Part of the 2013-2014 National Roadside Survey of Alcohol and Drug Use surveyed drivers and collected data on prescription drug use. Questions on the frequency of use of potentially impairing prescription drugs, types of medication warnings, and perceptions of risk were included in the survey. Of the 7,405 drivers who completed the survey, 19.7% reported taking at least one potentially impairing drug in the past 2 days, and of these, 78.2% reported that the drug was prescribed for use. Sedatives (8.0%), antidepressants (7.7%), and narcotics (7.5%) were the most commonly prescribed drugs, followed by stimulants (3.9%). Most of the drivers taking sedatives (85.8%) and narcotics (85.1%) reported receiving warnings from their health care provider or the medication label; however, fewer people reported the same for antidepressants (62.6%) and stimulants (57.7%). Drivers perceived sleep aids, morphine/codeine, amphetamines, and relaxants as most likely to affect safe driving, whereas, ADHD medications were perceived least likely to affect safety. These results provide direction on specific medications and patient populations that may be chosen to receive increased education from healthcare providers (and warning labels) (Pollini et al., 2017).

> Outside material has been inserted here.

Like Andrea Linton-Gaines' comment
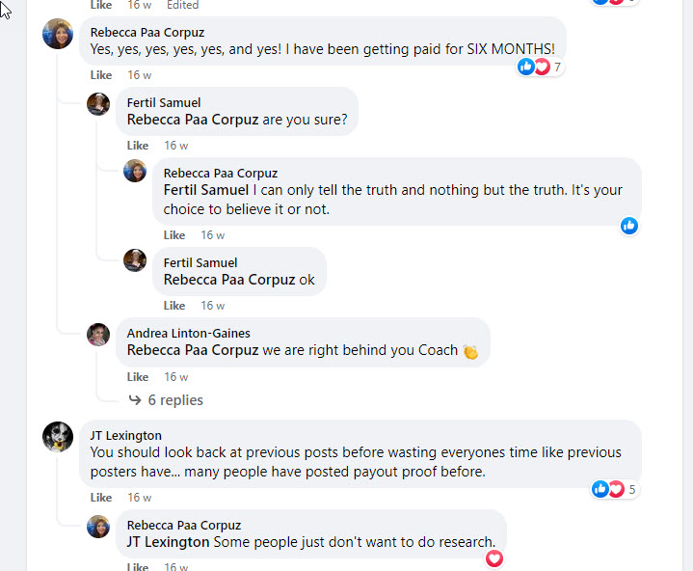138,377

Costs: Targeted education to physicians and pharmacists through drug categorization systems and to drivers through warning labels would be needed. The former would likely be costlier.
Time to implement: Targeted communications could require a year or more to plan, produce, and distribute.
[1] The forward to a report on the DRUID project says, “[T]he European Union’s research project on Driving Under the Influence of Drugs, Alcohol and Medicines, [is] known as the DRUID project. The project was set up by the European Commission’s Directorate-General for Energy and Transport and comprised seven work packages: experimental studies, epidemiological studies, enforcement, classification (of medicines), rehabilitation, withdrawal (of driving licence), and dissemination and guidelines. Over 5 years of work across 18 countries, the project has produced some 50 reports, each one contributing key evidence to road safety policy” (Schulze et al., 2012).